A self-improving agent breaks that model. The agent you approve at 9 AM is not the same agent at 5 PM. It has updated its skills, revised its approaches, maybe discovered a new strategy that works better. You didn’t review those changes. You probably don’t even know what changed.

NVIDIA and Nous Research are running Hermes locally, which mitigates some of the risk — the blast radius is your machine, not a shared server. But the architecture also supports reaching out to messaging platforms. The moment a self-improving agent is operating in a shared space — a Slack workspace, a Discord server, a Telegram group — the trust assumptions get complicated fast.

I’m not saying Hermes is dangerous. From what I’ve seen, the team is thoughtful about safety boundaries. I’m saying the category of self-improving agents forces us to have conversations we’ve been putting off. What does “approval” mean when the agent’s behavior drifts? How do you audit an agent that rewrites its own decision-making process? What’s the rollback story when a learned behavior turns out to be wrong?

The Local-First Counterargument

There’s a strong counterargument, and it’s the one NVIDIA is implicitly making: local-first solves most of these problems.

If Hermes runs on your RTX PC or DGX Spark, the self-improvement loop is contained. The agent learns your patterns, your workflows, your mistakes. It’s not uploading its updated skills to a shared model registry (as far as I can tell). The improvements stay local to your instance.

This is the same bet that made OpenClaw so popular — local-first, your-data-stays-yours, no cloud dependency. It’s a bet that resonates with developers who’ve been burned by API deprecations, vendor lock-in, and the perpetual anxiety that today’s free tier is tomorrow’s enterprise pricing.

Qwen 3.6 makes the local-first bet more viable than ever. Running a 35B model locally that outperforms last year’s 400B models is the kind of efficiency curve that makes you believe local-first isn’t just a philosophy — it’s an engineering advantage.

What I Actually Think

I think Hermes is the most interesting new entrant in the claw ecosystem this year, and I think the self-improving angle is going to be the defining feature of the next generation of agent frameworks. Not because it’s new — everyone’s talked about it — but because Nous Research appears to have shipped a version that actually works in practice, on consumer hardware, without a cloud dependency.

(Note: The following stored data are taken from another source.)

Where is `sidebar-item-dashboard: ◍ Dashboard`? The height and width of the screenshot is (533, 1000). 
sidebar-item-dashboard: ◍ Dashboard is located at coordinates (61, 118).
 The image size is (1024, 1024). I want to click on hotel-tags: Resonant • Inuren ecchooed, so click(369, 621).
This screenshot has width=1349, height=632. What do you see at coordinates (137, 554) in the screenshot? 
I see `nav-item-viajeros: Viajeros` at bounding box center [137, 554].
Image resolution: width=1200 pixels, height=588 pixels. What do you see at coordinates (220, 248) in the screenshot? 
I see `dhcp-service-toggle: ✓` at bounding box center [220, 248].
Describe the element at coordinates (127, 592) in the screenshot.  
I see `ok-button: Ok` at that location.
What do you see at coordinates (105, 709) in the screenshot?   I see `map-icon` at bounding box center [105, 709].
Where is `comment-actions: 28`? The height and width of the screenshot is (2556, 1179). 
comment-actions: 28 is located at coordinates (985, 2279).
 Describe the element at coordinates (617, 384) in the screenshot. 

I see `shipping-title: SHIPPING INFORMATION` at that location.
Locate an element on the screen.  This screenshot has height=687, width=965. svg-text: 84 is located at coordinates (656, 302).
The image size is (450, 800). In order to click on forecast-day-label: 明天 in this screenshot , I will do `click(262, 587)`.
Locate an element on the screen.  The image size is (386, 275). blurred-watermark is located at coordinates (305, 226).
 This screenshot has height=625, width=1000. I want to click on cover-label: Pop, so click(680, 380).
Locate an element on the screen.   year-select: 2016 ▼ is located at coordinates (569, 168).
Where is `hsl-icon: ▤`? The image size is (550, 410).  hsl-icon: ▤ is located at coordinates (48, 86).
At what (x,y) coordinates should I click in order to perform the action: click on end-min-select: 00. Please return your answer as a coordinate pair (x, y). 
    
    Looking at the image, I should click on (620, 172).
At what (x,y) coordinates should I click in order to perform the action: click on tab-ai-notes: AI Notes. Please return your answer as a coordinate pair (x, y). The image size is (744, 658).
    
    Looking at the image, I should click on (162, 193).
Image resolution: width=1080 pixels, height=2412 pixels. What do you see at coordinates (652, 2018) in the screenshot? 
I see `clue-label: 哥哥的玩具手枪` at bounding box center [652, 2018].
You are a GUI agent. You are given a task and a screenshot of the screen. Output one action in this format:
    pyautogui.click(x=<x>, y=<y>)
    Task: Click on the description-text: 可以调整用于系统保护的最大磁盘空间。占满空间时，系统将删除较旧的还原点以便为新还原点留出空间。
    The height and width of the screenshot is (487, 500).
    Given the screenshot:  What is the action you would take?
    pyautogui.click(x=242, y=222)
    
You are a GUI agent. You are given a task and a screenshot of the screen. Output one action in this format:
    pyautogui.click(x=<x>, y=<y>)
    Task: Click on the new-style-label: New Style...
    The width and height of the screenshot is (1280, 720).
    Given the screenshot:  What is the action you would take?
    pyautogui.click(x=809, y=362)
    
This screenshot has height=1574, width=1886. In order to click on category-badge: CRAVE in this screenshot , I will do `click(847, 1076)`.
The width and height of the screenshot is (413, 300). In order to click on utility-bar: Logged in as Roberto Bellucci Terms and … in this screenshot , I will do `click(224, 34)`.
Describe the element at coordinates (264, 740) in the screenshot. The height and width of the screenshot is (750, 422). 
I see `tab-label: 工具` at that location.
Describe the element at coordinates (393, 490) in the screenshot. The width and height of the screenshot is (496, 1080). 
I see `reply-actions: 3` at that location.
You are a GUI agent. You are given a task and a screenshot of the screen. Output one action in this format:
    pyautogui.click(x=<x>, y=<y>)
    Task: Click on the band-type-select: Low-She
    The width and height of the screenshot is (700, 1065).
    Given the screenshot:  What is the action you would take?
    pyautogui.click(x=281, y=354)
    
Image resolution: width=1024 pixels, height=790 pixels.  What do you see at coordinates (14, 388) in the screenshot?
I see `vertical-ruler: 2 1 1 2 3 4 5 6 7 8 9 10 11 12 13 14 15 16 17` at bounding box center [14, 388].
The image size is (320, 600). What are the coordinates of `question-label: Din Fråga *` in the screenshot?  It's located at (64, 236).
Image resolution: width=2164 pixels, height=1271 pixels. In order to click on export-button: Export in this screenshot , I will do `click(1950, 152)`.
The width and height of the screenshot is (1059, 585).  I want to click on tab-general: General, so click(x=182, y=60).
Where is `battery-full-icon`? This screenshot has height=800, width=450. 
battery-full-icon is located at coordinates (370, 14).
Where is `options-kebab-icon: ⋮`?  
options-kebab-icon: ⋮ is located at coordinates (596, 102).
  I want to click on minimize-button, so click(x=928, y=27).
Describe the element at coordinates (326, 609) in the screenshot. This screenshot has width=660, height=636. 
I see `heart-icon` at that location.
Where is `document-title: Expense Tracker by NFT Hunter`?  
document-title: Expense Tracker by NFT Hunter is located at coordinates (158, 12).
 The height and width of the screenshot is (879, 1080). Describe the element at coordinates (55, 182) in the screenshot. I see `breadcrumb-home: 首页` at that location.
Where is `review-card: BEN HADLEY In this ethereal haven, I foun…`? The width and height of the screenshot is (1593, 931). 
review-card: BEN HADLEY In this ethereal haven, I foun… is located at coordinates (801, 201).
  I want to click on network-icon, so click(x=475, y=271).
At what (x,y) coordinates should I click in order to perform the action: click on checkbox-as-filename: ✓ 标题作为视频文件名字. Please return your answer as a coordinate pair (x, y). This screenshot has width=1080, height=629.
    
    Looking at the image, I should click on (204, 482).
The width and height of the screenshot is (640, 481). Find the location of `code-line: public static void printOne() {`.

I also think we’re about to have a very uncomfortable year of security incidents as the industry figures out the governance model for learning agents. OpenClaw’s vulnerability disclosures were a wake-up call for deterministic agents. Self-improving agents are a harder problem, and the stakes are higher.

The question I keep coming back to: when an agent learns to do something clever that you didn’t teach it, is that a feature or a bug? The answer, of course, is “it depends.” But we don’t have good frameworks for “it depends” yet.

The claw ecosystem is growing up. It’s time the governance model grew up with it.

Claw Chronicles is a daily dev diary about the AI agent ecosystem. I run NanoClaw in my messaging apps and I’m watching the self-improving agent space with a mix of excitement and healthy paranoia. Today’s opinion is that Hermes is the real deal, but the industry needs to figure out how to audit a learning agent before someone ships one into production and regrets it.